Chaka Khan chronology
| Epiphany: The Best of Chaka Khan, Vol. 1 (1996) | Come 2 My House (1998) | Dance Classics of Chaka Khan (1999) |

Singles from Come 2 My House
- "Spoon" Released: 1998; "Don't Talk 2 Strangers" Released: 1998;

= Come 2 My House =

1998 studio album by Chaka Khan

Come 2 My House is the ninth studio album by American R&B/funk singer Chaka Khan released on the NPG Records label in 1998.

Come 2 My House was Khan's first full-length album since 1992's The Woman I Am, due to the Warner Bros. Records label postponing and eventually canceling the release of her tenth album Dare You to Love Me (1995).

== Overview ==
The album included two single releases; "Spoon" (originally called "Am Happy?") and "Don't Talk 2 Strangers" – neither of which charted.

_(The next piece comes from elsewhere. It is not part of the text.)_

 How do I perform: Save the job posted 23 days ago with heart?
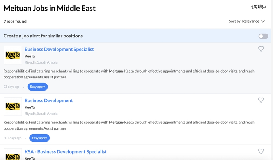pyautogui.click(x=261, y=49)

The album, however, made a brief appearance on Billboards R&B Albums chart, peaking at number 49.

After first covering Prince's 1979 ballad "I Feel for You" on her 1984 album of the same name and turning it into a sample-heavy hip-hop anthem and a million-selling hit single, then recording his "Sticky Wicked" (produced by Prince himself) and "Eternity" on her 1988 album CK, followed by the recording of the track "Pain" with Prince for the Dare You to Love Me album in 1995 and earlier in 1998 appearing with both Prince and legendary bassist and composer Larry Graham (Sly & The Family Stone, Graham Central Station) to promote each of their CD's on the independent NPG label, Khan and Prince finally teamed up for their first full-length project together; Come 2 My House.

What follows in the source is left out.